HP Forums
Fill with color in Geometry App - Printable Version

+- HP Forums (https://www.hpmuseum.org/forum)
+-- Forum: HP Calculators (and very old HP Computers) (/forum-3.html)
+--- Forum: HP Prime (/forum-5.html)
+--- Thread: Fill with color in Geometry App (/thread-1296.html)



Fill with color in Geometry App - Alberto Candel - 05-12-2014 07:39 AM

Hello,

There may be a good reason for the following behavior with the "fill with color" option in the Geometry App, but I cannot figure it out. The following command

GA:=polygon(0,1+i,2*i,-1+i/2,('display')=(3+filled))

plots a quadrilateral with vertices 0, 1+i, 2i and -1+i/2 and filled with yellow. However, if I store the vertices in a list L1 (say) then

GB:=polygon(L1)

displays the same polygon with no color, just the border (as expected) but

GC:=polygon(L1,('display')=(3+filled))

displays nothing. Why is that? Thank you.


RE: Fill with color in Geometry App - parisse - 05-12-2014 12:13 PM

Because L1 is a list, you must convert it to a sequence in order to flatten all the arguments of polygon. Try
GC:=polygon(op(L1),('display')=(3+filled))
Or use a CAS sequence to store your vertices:
l1:=0,1+i,2*i,-1+i/2;
polygon(l1,('display')=(3+filled))
Note that when using CAS variables, the input is kept exact, e.g. perimeter(l1) will return an exact value.


RE: Fill with color in Geometry App - Alberto Candel - 05-12-2014 04:11 PM

(05-12-2014 12:13 PM)parisse Wrote:  Because L1 is a list, you must convert it to a sequence in order to flatten all the arguments of polygon. Try
GC:=polygon(op(L1),('display')=(3+filled))
Or use a CAS sequence to store your vertices:
l1:=0,1+i,2*i,-1+i/2;
polygon(l1,('display')=(3+filled))
Note that when using CAS variables, the input is kept exact, e.g. perimeter(l1) will return an exact value.

Thank you. That works. I was using L1 because it was the result of doing operations that combined other lists of points.

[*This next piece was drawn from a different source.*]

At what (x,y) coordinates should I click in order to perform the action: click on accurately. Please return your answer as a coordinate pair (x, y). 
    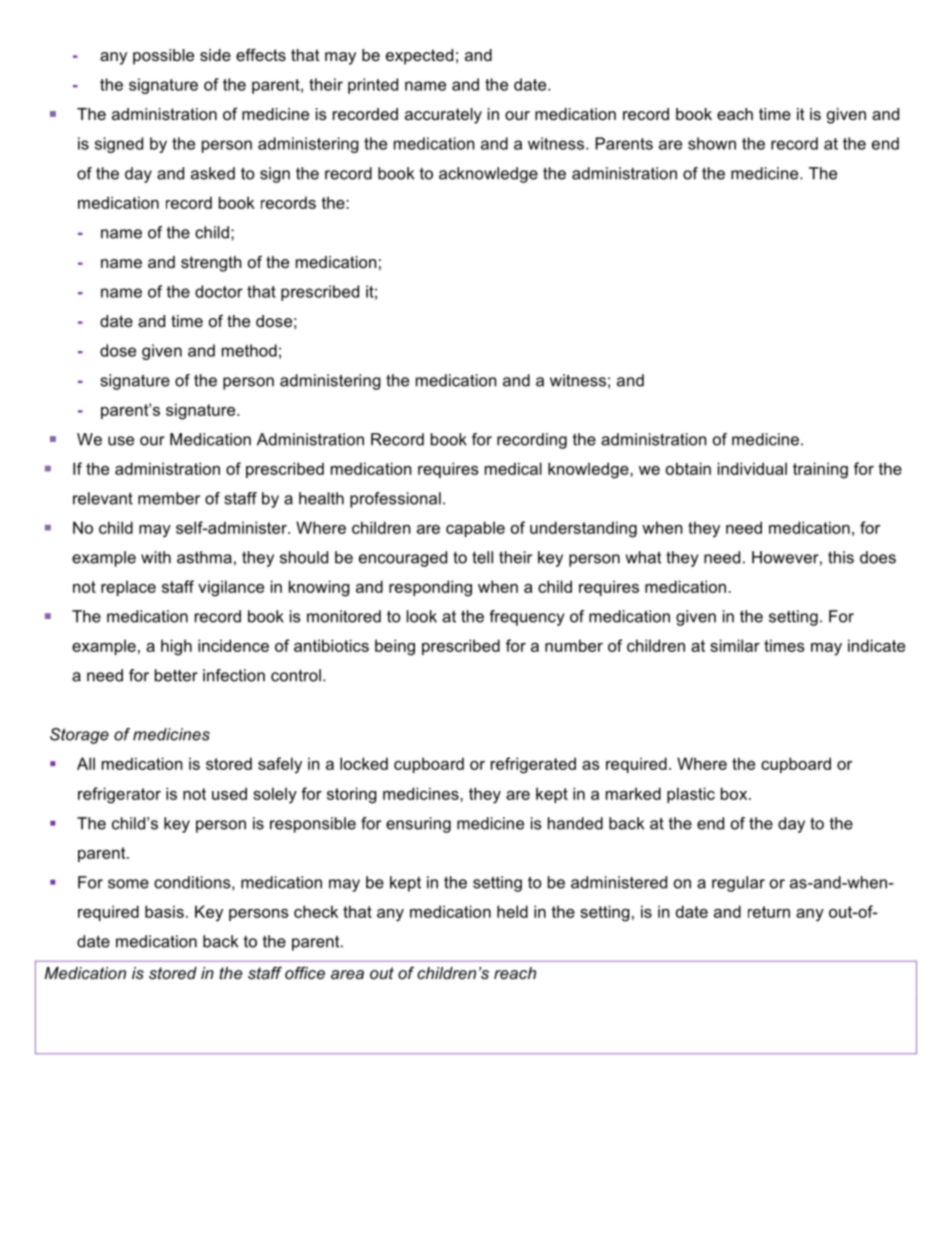
    Looking at the image, I should click on (443, 116).
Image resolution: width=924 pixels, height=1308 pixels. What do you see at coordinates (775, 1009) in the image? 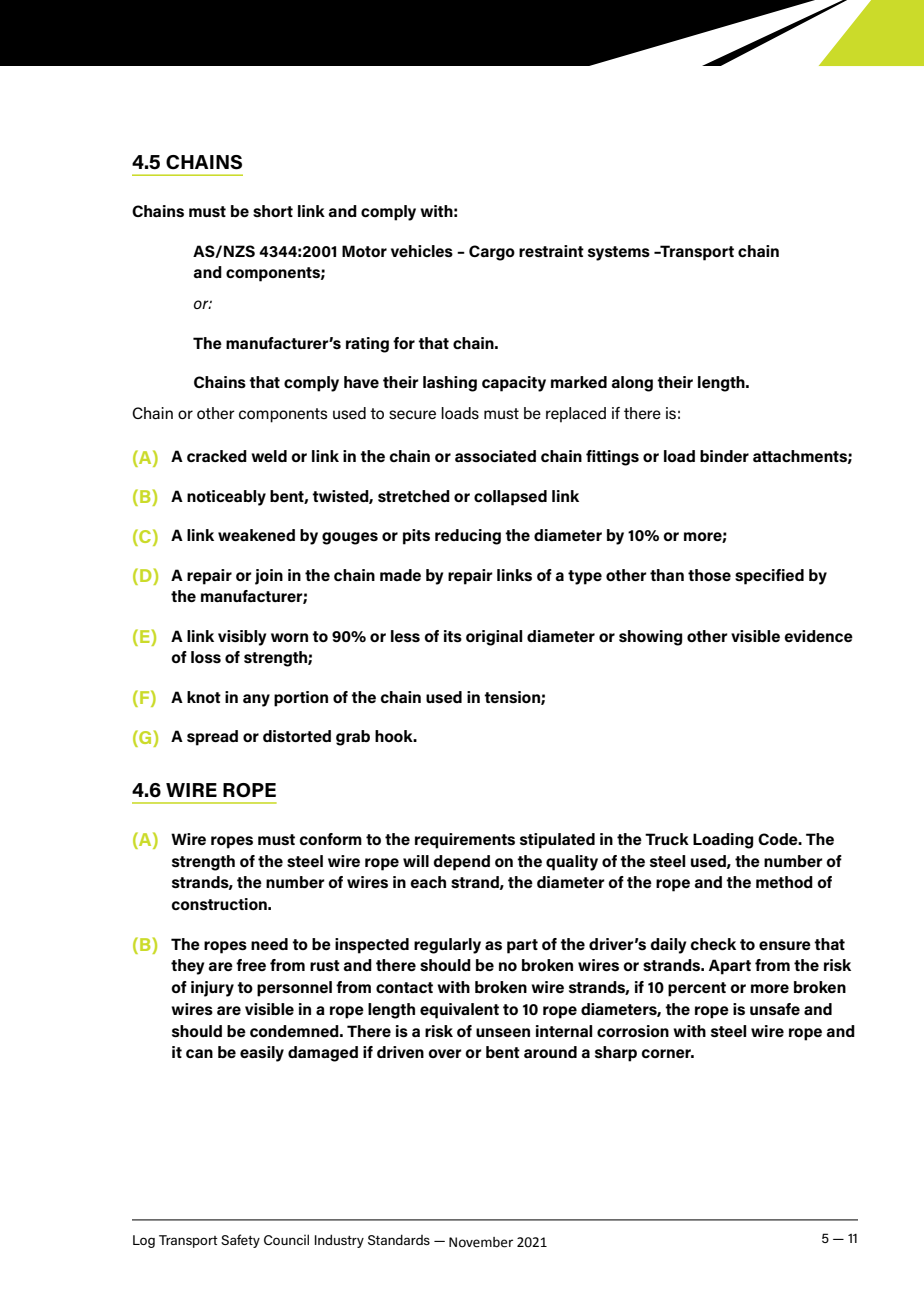
I see `unsafe` at bounding box center [775, 1009].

By the way (as a suggestion for future revisions of the "on screen" help) "op" is not documented in Help. Also, Help states that "convex hull" takes lists of points as arguments, but it also takes sequences of points. And Help states that "polygon" takes sets of points as arguments, but it seems to me that it takes list or sequences.